Friday, November 30, 2012

Mini-update about nothing important

So, I've been a big giant pile of fail this week.

I'm behind on crochet projects. I give credit for this to Duckling, who, at the age of ten months, has a head the size of the average two-ear-old. So the two hats I had ready for him have to be made two sizes bigger. And I have to buy yarn (again) to even do that. ugh. Luckily, I can either give the finished hats to godBaby, or put them in my 'eventually for sale' pile and move on.

My body is not being productive this month like it was last month, which is kind of frustrating. Well, not horribly so. I'm almost used to not being able to expect anything from my reproductive parts. When you figure I had a miscarriage in January (which continued through most of February), started medicated cycles in March, switched medications over the summer, then went through two unmedicated cycles while waiting for my surgery, then had my lap done, I haven't really made it easy for my already dysfunctional organs to regulate. And, really, it wasn't ever very regular to begin with. So... yeah.
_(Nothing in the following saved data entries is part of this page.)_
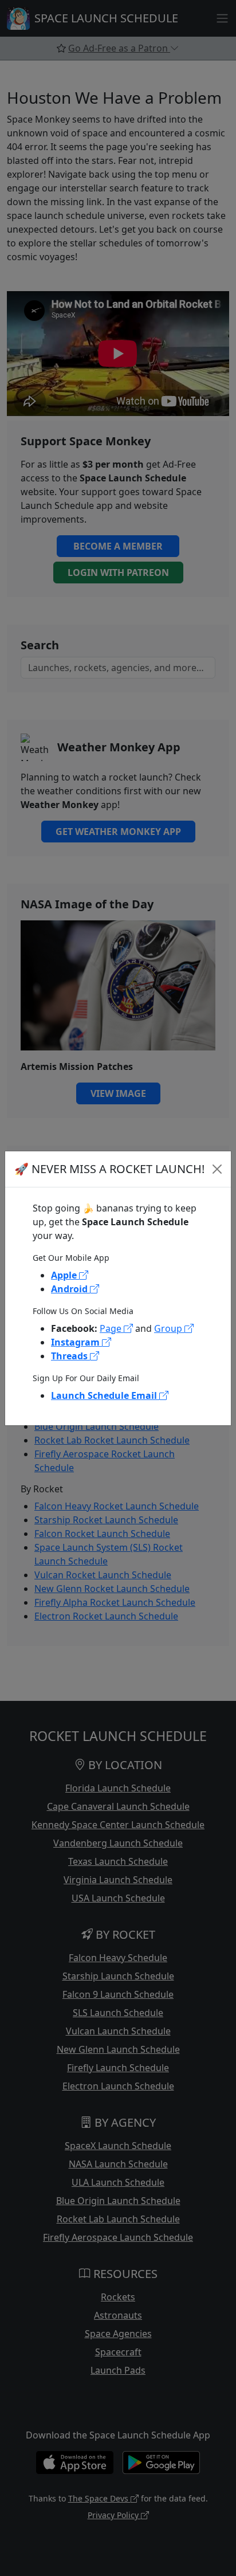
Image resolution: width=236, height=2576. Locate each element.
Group (169, 1328)
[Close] (217, 1169)
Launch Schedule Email (105, 1395)
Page (112, 1328)
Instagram (76, 1342)
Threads (70, 1356)
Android (70, 1289)
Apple (65, 1275)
Work has been... different. For the last five years, I've been deemed important enough for my company to not be able to survive without me working crazy, ridiculous hours, and not having weekends off from October until January. Now that I've stepped down and switched stores, I'm working less hours and--GASP--getting weekends off pretty regularly. And no one calls me at home unless there is a real emergency. I'm feeling oddly stress-free when I get home every day. I actually have a little bit of Christmas spirit.

Oh. That reminds me.

I decided that this year, I'm going to get an Angel (from the Angel Tree program) the same age my baby should be. And I'm going to spoil that kid rotten. BoyWonder doesn't really get it, but he hasn't told me it's completely stupid, either. I did get a crazy look when I told him I plan on doing it every year, and that when we have children I want them to know we're doing this for their older brother/sister. I don't care. I'm going to make some hats and buy some awesome toys and gear that I would have bought for myself, in the perfect universe I don't live in. I have this feeling that I need to give something back, even though in reality another, darker part of me feels like everything was taken from me, instead. Maybe it's me fighting my own darkness? It doesn't really matter, I guess. It's the doing it that matters.


So... I'm going to try to post a round-up tomorrow. Also, if you come over here and things look a little different, I'm probably going to be giving this page a much-needed facelift. Don't panic. You're still in the right place.